Vor einigen Tagen saß ich in der Bibliothek und wartete auf eine Freundin, mit der ich zum Lernen verabredet war. Zwei Studentinnen gingen an mir vorbei und unterhielten sich darüber, wie nervig sie den Winter finden. Es sei dunkel, kalt und es gäbe nicht viel Abwechslung, obwohl man die zwischen dem Lernen oder dem Schreiben von Hausarbeiten gut gebrauchen könnte.
Gibt es so ein Wintertief wirklich? Aus eigener Erfahrung würde ich sagen: ja. In meiner Schulzeit habe ich ein Jahr lang an einem Sport-Projektkurs teilgenommen, bei dem ich jede Woche beim Sportunterricht an einer Förderschule in der Nähe meines Gymnasiums ausgeholfen habe. Da gibt es Auf und Abs, mal verstanden sich die Schüler besser, mal weniger. In dem Quartal zwischen den Weihnachts- und Osterferien war es aber auf jeden Fall am anstrengendsten: Zum einen werden da die Halbjahreszeugnisse vergeben, die Schüler und Lehrer unter Druck setzen. Zum anderen folgen darauf keine Ferien – stattdessen ist es das längste Quartal, sodass bald die Luft raus ist.

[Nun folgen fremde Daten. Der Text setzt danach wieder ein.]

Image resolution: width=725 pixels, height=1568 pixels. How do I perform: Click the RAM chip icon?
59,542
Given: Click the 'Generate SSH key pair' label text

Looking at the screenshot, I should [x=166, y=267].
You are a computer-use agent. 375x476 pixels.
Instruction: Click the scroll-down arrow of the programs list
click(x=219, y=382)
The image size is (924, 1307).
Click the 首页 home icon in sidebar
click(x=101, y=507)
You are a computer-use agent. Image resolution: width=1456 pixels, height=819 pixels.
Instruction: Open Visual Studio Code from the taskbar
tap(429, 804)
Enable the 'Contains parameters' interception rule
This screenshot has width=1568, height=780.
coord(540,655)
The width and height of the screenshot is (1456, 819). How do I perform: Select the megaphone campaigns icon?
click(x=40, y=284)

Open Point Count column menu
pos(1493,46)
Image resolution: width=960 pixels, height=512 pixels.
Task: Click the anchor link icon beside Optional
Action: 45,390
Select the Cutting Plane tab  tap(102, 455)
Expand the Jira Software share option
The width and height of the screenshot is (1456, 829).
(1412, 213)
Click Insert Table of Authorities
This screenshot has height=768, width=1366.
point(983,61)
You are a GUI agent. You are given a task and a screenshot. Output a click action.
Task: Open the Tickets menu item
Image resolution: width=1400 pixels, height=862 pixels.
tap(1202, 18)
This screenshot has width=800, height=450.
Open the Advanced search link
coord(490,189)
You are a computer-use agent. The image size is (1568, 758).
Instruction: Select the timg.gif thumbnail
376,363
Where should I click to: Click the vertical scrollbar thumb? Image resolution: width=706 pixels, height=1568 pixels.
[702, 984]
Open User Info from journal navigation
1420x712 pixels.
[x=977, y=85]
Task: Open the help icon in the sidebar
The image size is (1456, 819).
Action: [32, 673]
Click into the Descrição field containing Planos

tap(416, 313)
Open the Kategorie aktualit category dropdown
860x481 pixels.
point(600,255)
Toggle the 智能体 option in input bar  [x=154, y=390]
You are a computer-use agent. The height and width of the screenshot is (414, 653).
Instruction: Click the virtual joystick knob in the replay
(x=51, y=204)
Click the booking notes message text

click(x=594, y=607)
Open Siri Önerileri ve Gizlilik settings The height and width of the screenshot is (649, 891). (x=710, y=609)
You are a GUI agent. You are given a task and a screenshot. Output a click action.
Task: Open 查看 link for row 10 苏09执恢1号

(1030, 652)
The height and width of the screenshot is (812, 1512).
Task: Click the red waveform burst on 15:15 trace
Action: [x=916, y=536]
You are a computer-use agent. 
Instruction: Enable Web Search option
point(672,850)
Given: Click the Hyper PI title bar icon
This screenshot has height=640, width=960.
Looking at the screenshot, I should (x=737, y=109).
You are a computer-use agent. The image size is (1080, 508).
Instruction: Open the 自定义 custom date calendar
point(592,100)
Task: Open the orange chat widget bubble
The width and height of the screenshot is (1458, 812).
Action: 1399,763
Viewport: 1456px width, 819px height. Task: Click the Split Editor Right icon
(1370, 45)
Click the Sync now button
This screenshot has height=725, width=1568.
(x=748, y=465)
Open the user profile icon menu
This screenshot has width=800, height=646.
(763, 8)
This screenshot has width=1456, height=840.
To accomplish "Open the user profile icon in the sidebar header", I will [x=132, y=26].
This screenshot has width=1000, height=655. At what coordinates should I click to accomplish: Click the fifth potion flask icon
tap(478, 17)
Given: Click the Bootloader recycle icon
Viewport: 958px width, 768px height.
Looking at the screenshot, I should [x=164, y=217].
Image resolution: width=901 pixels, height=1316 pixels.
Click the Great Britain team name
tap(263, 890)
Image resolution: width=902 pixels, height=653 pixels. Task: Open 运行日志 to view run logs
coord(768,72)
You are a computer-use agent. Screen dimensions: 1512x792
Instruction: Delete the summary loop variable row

Bevor ich nach meinem Abitur meinen Freiwilligendienst begann, erzählte man uns auf einem Seminar, dass es normal ist, sich gegen Mitte des Freiwilligendienstes schlecht zu fühlen. Am Anfang ist man noch begeistert von all dem Neuen und gegen Ende zählt man den Countdown herunter. In der Mitte spürt man jedoch, dass alles zuvor Schöne und Neue doch nicht so toll ist – oder zumindest anders als gewohnt. Der Tipp: Augen zu und durch. Es gibt Phasen, in denen nicht alles glatt läuft, und das sollte man von Anfang an wissen und akzeptieren.
In der Uni ist es nicht anders. Wir wohnen alleine oder mit WG-Mitbewohnern, die ähnlich viel Zeit wie wir selbst mit Lernen verbringen müssen. Es gibt im Winter kaum etwas anderes zu tun, man kann zwischen Seminaren nicht draußen Zeit verbummeln, möchte eigentlich nur in Cafés oder zuhause sitzen. Und dann sind da noch die Klausuren!
Ein Wintertief? Das konnte ich definitiv schon bei einigen Studierenden beobachten. Meine Tipps? Serien, Tee und Wärmflaschen.